Your instructions
In the entries that follow, the first line to write out is the one containing "Task: Tap the Posts label text", and the last is the one containing "The width and". Reproduce that stretch exactly, with nothing before or after it.

Data to examine
/---
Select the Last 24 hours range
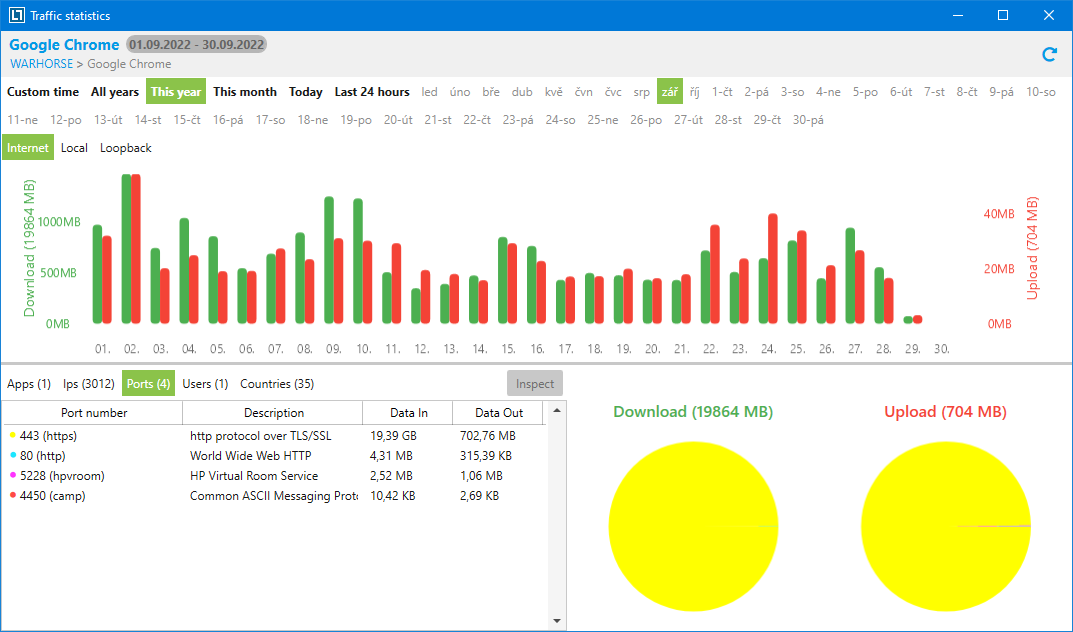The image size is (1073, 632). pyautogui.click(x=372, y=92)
\---
/---
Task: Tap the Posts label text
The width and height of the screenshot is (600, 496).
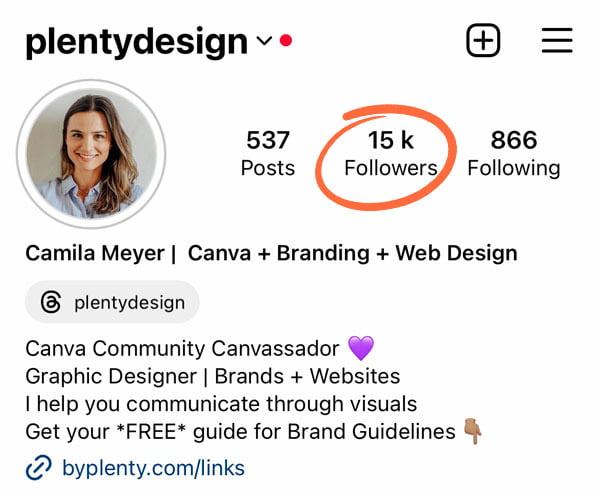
\---
/---
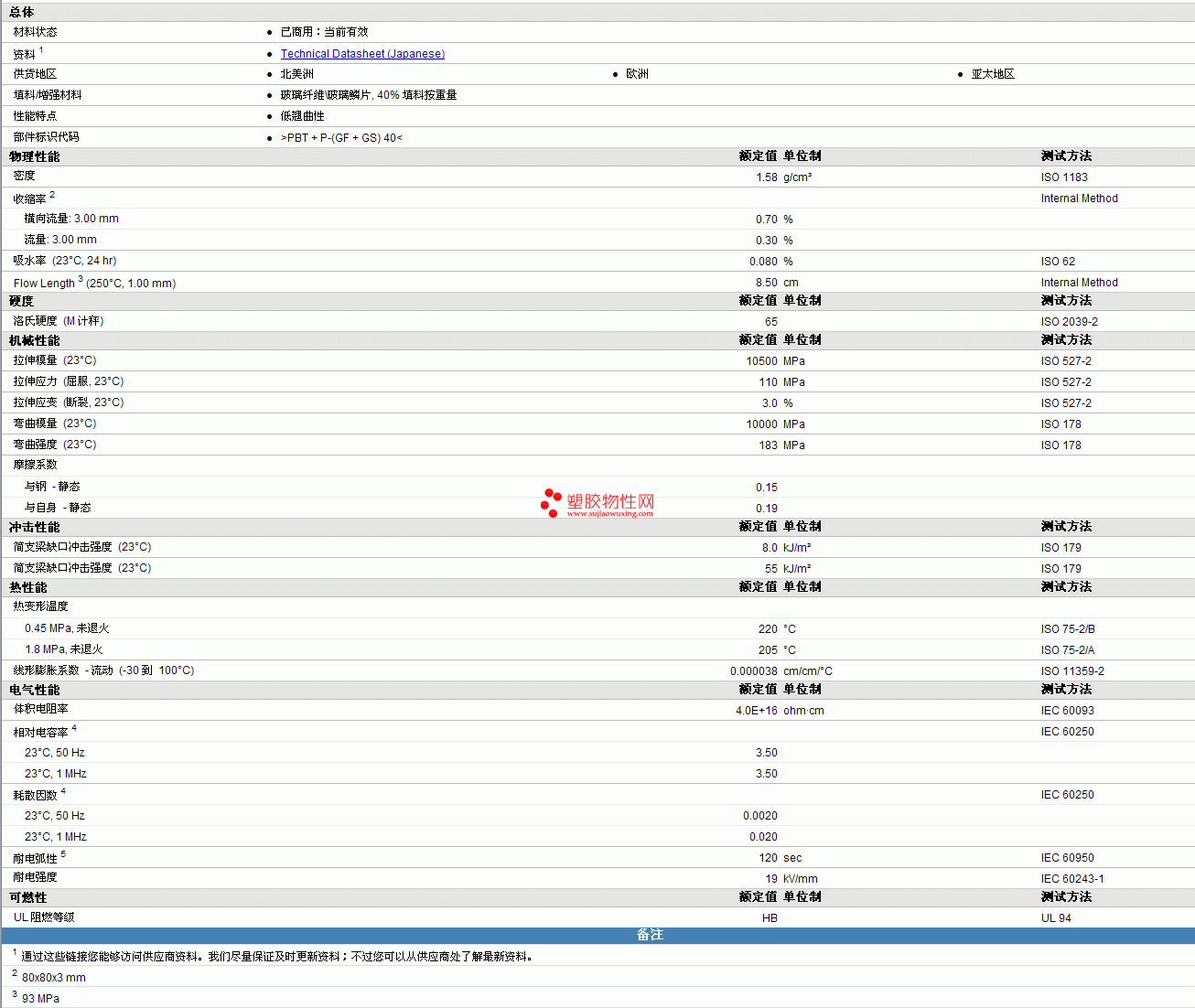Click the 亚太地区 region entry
\---
Expected answer
Task: Tap the Posts label text
The width and height of the screenshot is (600, 496).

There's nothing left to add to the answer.